Re: OT: THEORY Fusion Grammar
From: | Gary Shannon <fiziwig@...> |
Date: | Saturday, July 15, 2006, 1:09 |
--- Patrick Littell <puchitao@...> wrote:
> On 7/14/06, Gary Shannon <fiziwig@...> wrote:>
> > Hypothesis: For any natural language, related
> elements
> > are always immediately adjacent and there exists a
> > complete fusion grammar for that language.
> >
> > Comments? Counterexamples?
> >
>
> To the extent that a language lacks constituency, it
> will be a
> counterexample; the extreme examples of
> nonconfigurationality
> (Warlpiri, etc.) would lead to nearly insurmountable
> problems. (In
> Warlpiri you could, for example, put "dog" and the
> beginning and "old"
> at the end and "ugly" in the middle.)
Interesting. I'd love to take a look at some sample
sentences in Warlpiri. What is it that links these
distant elements syntactically or semantically?
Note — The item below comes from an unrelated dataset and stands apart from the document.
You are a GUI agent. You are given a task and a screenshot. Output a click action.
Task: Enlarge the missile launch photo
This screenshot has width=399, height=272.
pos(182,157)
> About "Fusion Grammar" in general: Aside from the
> issues above, some
> modification may be needed to prevent circularity.
> (Or I'm just
> misreading things, in which case I apologize in
> advance.) In order to
> parse the sentence above, it appears you already
> have to *know* its
> meaning. Take "Mary's ugly dog". You have to know
> "ugly" is related
> to "dog" (rather than Mary) in order to "fuse" them.
<snip>
In this case (where Mary's might be a possesive or it
might be a contraction of "Mary is") both cases are
developed in parallel. The 's would be expanded as
both "Mary is" and "Mary OWNEROF" (where "OWNEROF" is
a sort of internal possesive particle).
Then both phrases would be parsed, and ultimately, by
the time the whole sentence has been parsed from both
starting points, one of the parses will not be capable
of completion while the other will. In case the
sentence is inherently ambiguous then both parses will
be completed and the ambiguity will be revealed by the
existence of more than one valid parse.
At the intermediate stages of parsing there may well
be dozens of copies of the sentence being worked on
concurrently until one of them is revealed to be
completable at the end, at which time the others are
discarded.
Thus: Mary's ugly dog barked.
1a: Mary (is ugly) dog barked.
1b: (Mary OWNEROF) (ugly dog) barked.
2a: (Mary (is ugly)).SV (dog barked).SV
2b: ((Mary OWNEROF)(ugly dog)) barked.
3a: No SV+SV rule. Cannot be completed.
3b: (((Mary OWNEROF)(ugly dog)) barked).SV
3b has an SV fusion as the last step while 3a has no
applicable fusion rule and is discarded, thus
resolving the ambiguity. Since the virtual element
"START" that occurs invisibly at the beginning of each
sentence has a rule for fusing with type SV to form a
sentence, (simultaneously consuming the last element)
the parse is complete.
Note also that "tags" might also encode semantic
information. Rather than just being tagged as a noun,
for example, something might be tagged as a "liquid
(or pourable sunstance like flour, sugar, etc.)", or
as an "animate being". Thus the tags could be more
specific than simple parts of speech, and verbs that
apply to liquids (pour, drink, spill) might have rules
that fuse them with nouns specifically capable of the
action described by the verb. Thus "Who is the
president of the United States." could never be
mistaken for the assertion that the rock band "Who"
holds that office.
It also occurs to me that fusion rules might include
specific words rather than just tags. The word "the"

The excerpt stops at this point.